Lacey is unusual among South Sound cities in that its leaders were able to set aside enough land for future parks well in advance. At least they think it’s enough for the foreseeable future.
The city has more than 30 park sites, covering 1200-plus acres, almost two-thirds of which is undeveloped. The challenge now is developing those sites for better access.
To this end, Lacey is seeking voter approval of a tax measure this fall that would speed up work to add athletic fields, create and fix up trails, and add recreational amenities or programs for all ages.
Prop. 1 would do add a 47 cents property tax per $1,000 of assessed value, costing about $11.75 per month in tax for the owner of a $300,000 home and lot, officials say.
We agree that passage of Prop. 1 can let Lacey bring more livability to a city that always seemed in a rush to grow rather than invest right away in amenities that make the place nicer to live in.
Passage of Prop. 1 also creates a city Metropolitan Parks District (run directly by the City Council) to oversee or manage the new parks funds. Olympia voters gave the OK to an “MPD” three years ago, and Tumwater voters are being asked to do the same this fall. A property tax increase was part of the request in every case.
In a better world, South Sound’s sister cities – Olympia, Lacey and Tumwater – would have gotten on board to create a single regional parks district like the one created 111 years ago to serve Tacoma. But that ship sailed. Olympia went its own way; the other cities are, too.
Mayor Andy Ryder argues that local parks are a key part of the quality of life in the growing city, which counts nearly 86,000 people inside the city’s urban-growth band that surrounds city limits like thick pie crust.
Ryder is pledging that new funds would not be used to replace current commitments or spending on parks. But there is nothing binding to keep the city spending $3.6 million a year for parks maintenance through its public works agency – or to keep spending general budget funds for parks operations.
Prop. 1 is opposed by Edwin Pole, a Libertarian Party advocate who helped write the opposition statement in the Thurston County voter pamphlet. Pole and his Libertarian allies say the tax request is just not needed.
Pole told The Olympian Editorial Board this past week that the city collects enough taxes and should focus its work on family-friendly parks. That could include places to sit, picnic tables and play equipment.
But Lacey’s rapid growth is leading to a lot more compact housing, whether in single family residences, multiplexes or apartment units.
And former mayor Graeme Sackrison, who helped write a voter pamphlet statement in favor of Prop. 1, told the Editorial Board that the need for recreation space must keep up as the population surges.

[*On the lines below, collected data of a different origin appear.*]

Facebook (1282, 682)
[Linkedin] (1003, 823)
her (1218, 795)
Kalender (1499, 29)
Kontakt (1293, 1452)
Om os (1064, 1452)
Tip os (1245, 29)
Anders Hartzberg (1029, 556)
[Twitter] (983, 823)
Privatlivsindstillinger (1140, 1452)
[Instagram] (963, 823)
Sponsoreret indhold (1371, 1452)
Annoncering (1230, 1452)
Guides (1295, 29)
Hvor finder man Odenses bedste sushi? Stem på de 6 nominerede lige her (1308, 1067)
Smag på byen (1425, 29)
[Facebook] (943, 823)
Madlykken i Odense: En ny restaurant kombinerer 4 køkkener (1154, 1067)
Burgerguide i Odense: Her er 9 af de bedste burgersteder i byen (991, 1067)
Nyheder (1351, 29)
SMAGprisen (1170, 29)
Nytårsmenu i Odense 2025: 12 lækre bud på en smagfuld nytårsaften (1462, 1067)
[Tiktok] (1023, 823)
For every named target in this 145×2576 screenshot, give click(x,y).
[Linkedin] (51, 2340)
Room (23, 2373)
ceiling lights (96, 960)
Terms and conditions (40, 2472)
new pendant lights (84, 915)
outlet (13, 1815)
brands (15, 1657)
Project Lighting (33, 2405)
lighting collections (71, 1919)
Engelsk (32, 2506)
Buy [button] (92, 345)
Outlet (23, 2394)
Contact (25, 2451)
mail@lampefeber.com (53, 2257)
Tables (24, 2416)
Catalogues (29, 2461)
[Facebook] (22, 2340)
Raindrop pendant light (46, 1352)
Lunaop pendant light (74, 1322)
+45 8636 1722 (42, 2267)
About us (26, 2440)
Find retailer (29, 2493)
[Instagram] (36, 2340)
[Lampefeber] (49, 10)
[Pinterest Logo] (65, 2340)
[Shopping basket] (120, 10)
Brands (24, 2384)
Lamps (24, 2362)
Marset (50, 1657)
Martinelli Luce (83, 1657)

Currently the city strains to expand trails or provide new access or new programs in parks, according to Jen Burbidge, Lacey parks and recreation director.
If voters agree to tax themselves, Burbidge said the 2017 city parks plan, which began two years earlier with public outreach, can guide the work.
One top priority is to expand parks offerings that serve all ages and that build community spirit. Another is to maintain what the city has, to expand or add trails that connect schools and other parks with neighborhoods, to add facilities in less-served and natural areas, and to protect historical sites.
New money can free the city to match state grants or to join with partners on projects.
But Pole is sharply critical of the indoor regional sports facility for which a feasibility study is under way. One idea is to put it on city land across the street from the Lacey-Thurston County Regional Athletic Complex at Steilacoom and Marvin roads.
An indoor facility would meet a need during wet months, according to Scott Spence, city manager. Ryder says any indoor sports building or new RAC fields could enlist private financial partners such as Saint Martin’s University, schools or others.
Pole raises another concern: that family-oriented parks are more worthy of investing than those for organized sports leagues. But Lacey has about 18 neighborhood parks and there are plans to develop three other properties for this purpose.
In the end, Prop. 1 is a tax increase, but we support it – based on the need. Though Lacey voters approved a small sales tax hike for road work in February 2017, the last parks measure approval was a bond issue in 2002.
As Lacey emerges as a vibrant, business-friendly city, better parks can let it grow into an even better place to live and work – and play.